The report, by digital connectivity consultancy FarrPoint, states that the main catalysts for the change across all councils surveyed were a desire to improve and extend services, “demographic change”, “delivering integrated health and care services”, and “the need to work more closely with other health and care providers”.
The research, conducted using a combination of questionnaires and workshops with stakeholders, showed that “67% of survey respondents agreed, or strongly agreed with the statement ‘I am worried about the digital transition’ and only 19% stated they had a formal plan for transitioning their services to digital telecare” (all councils were surveyed, but only 15 out of 22 councils answered this question).
FarrPoint acknowledge that it will be challenging for several telecare providers to switch to digital technology but believe the transition will be worthwhile.
Richard Parkinson, director at FarrPoint, said: “Technology advances mean individuals can be supported in every stage of life. Telecare is an extremely positive way in which we can support the most vulnerable in society, allowing them to continue to live independent lives, often from the comfort of their own home.
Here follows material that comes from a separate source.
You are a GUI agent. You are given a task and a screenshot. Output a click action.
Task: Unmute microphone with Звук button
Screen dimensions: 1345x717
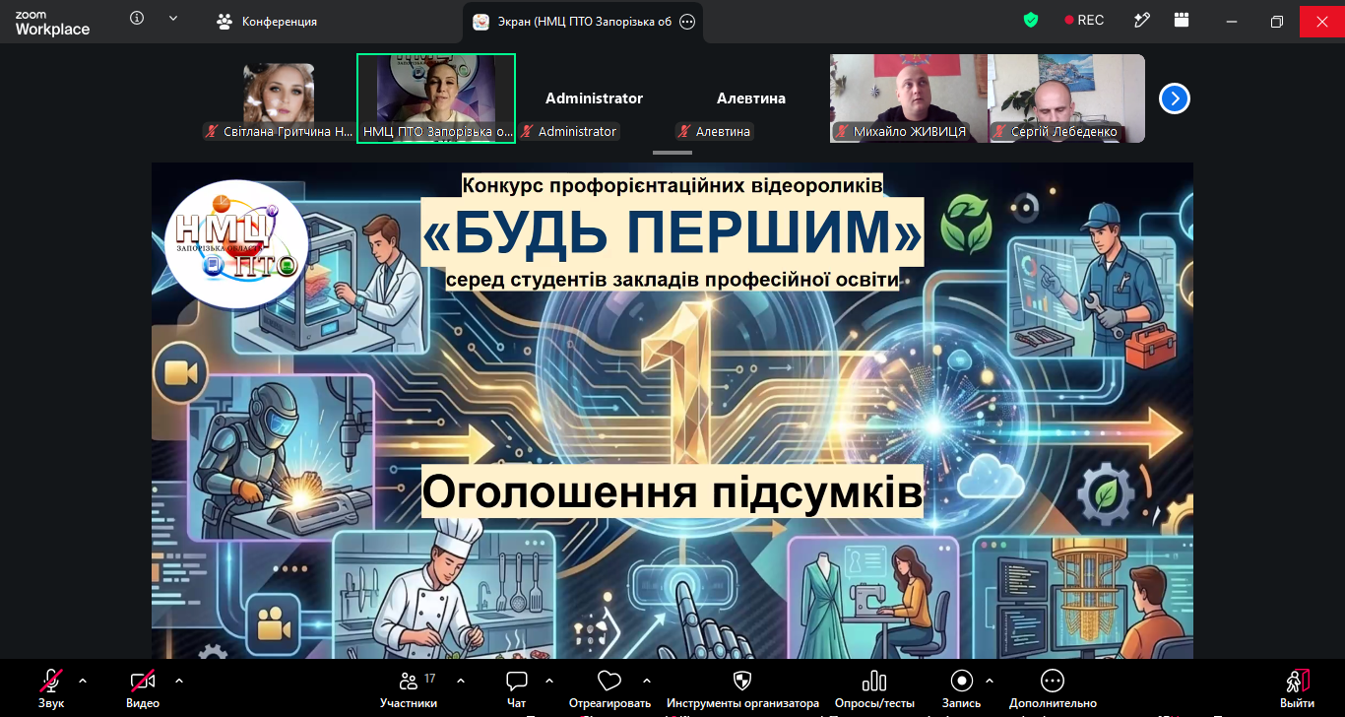51,688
“The digital switchover will be a hurdle for many of the telecare providers across Wales, but it is one that they absolutely must overcome. As a result, more residents will be able to benefit from these types of services, providing the support and peace of mind to allow them to live independently in their own homes.”
It is predicted that by the end of 2025, telecare services are expected to rely on digital technologies as well as the availability of high-speed, digital connectivity, which is currently being deployed in areas across Wales.
TEC Cymru, the programme that supports the shift to technology enabled care in Wales, therefore wanted to conduct an in-depth analysis into the Welsh telecare landscape to assist future improvements. Funded by the Welsh Government and hosted by NHS Wales, they commissioned FarrPoint’s report.
Aaron Edwards, telecare lead at TEC Cymru, added: “This report provides the first analysis into the current state of the sector in Wales and will be crucial to reshaping services with the citizen in mind. It also highlights the disparity between the access, cost and type of services that citizens have depending upon where they live.
“FarrPoint has previously done similar work in Scotland and England, which brought a valuable perspective on the rollout of digital telecare from across the UK. TEC has the potential to help huge numbers of people continue to live independently, and we’re committed to improving services across Wales, helping as many people as possible access the care they need.”
Wales are looking to follow in the footsteps of Northern Ireland, who rolled out a telehealth solution to assess patients who have had a suspected stroke last December.